Stated task: Turn the data into a Markdown table with the columns Row and Data line, one row per line, blank lines left out. Begin at the line that contains "Task: Click the Mentorship Data card heading" and stop after the line that contains "click(x=48, y=46)".

::: Excerpted records :::

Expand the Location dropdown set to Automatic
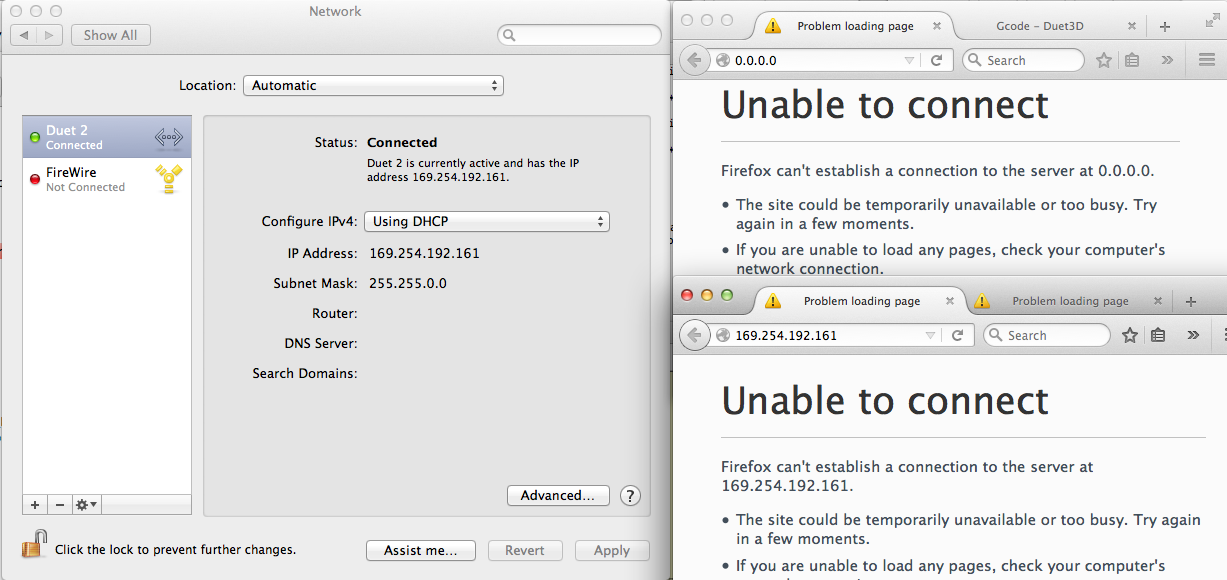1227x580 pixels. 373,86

:::
::: Excerpted records :::

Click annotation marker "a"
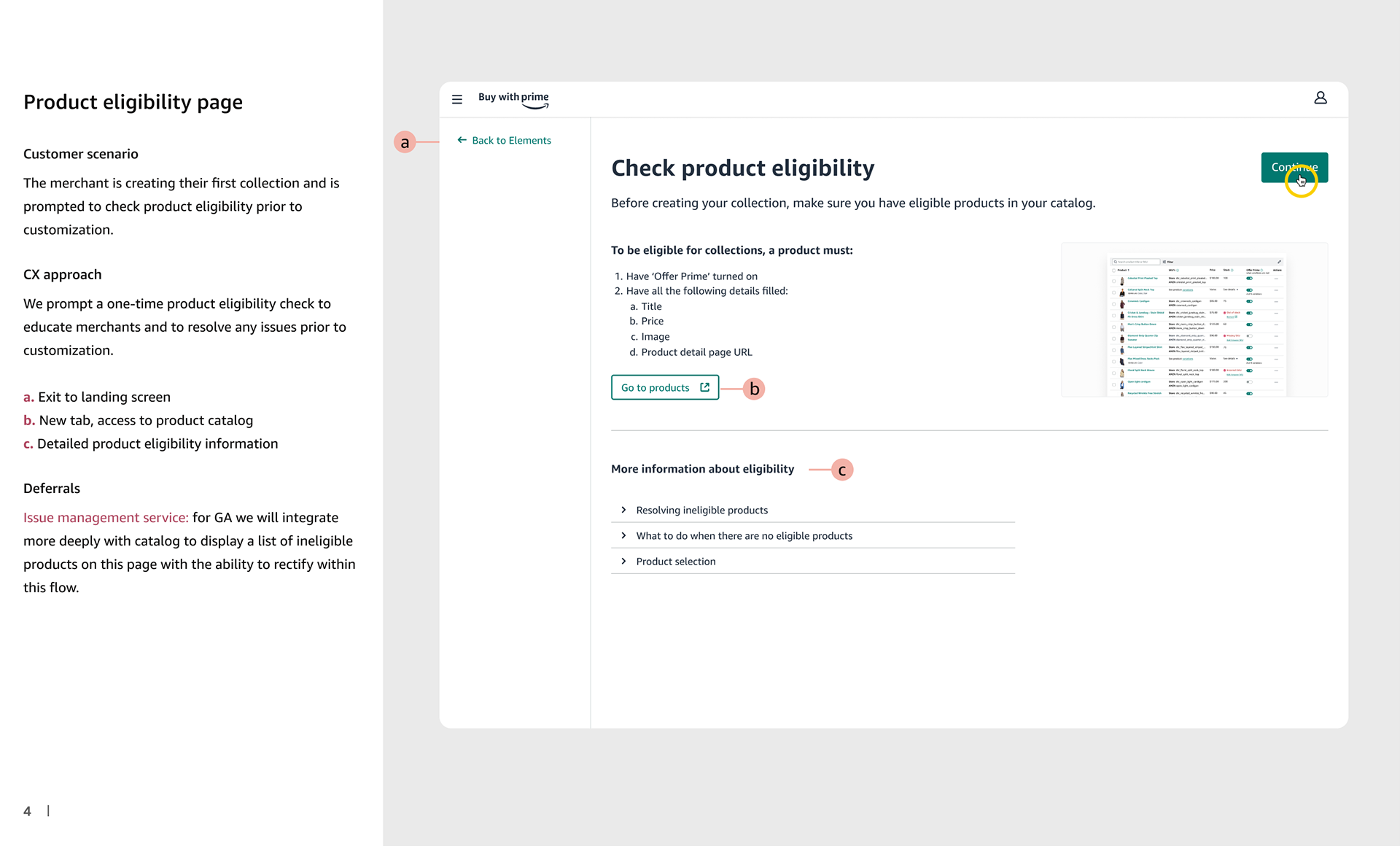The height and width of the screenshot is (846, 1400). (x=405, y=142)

:::
::: Excerpted records :::

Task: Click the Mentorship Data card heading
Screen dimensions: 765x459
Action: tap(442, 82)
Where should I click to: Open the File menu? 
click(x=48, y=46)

:::

Solution to the exercise:
| Row | Data line |
|---|---|
| 1 | Task: Click the Mentorship Data card heading |
| 2 | Screen dimensions: 765x459 |
| 3 | Action: tap(442, 82) |
| 4 | Where should I click to: Open the File menu?  |
| 5 | click(x=48, y=46) |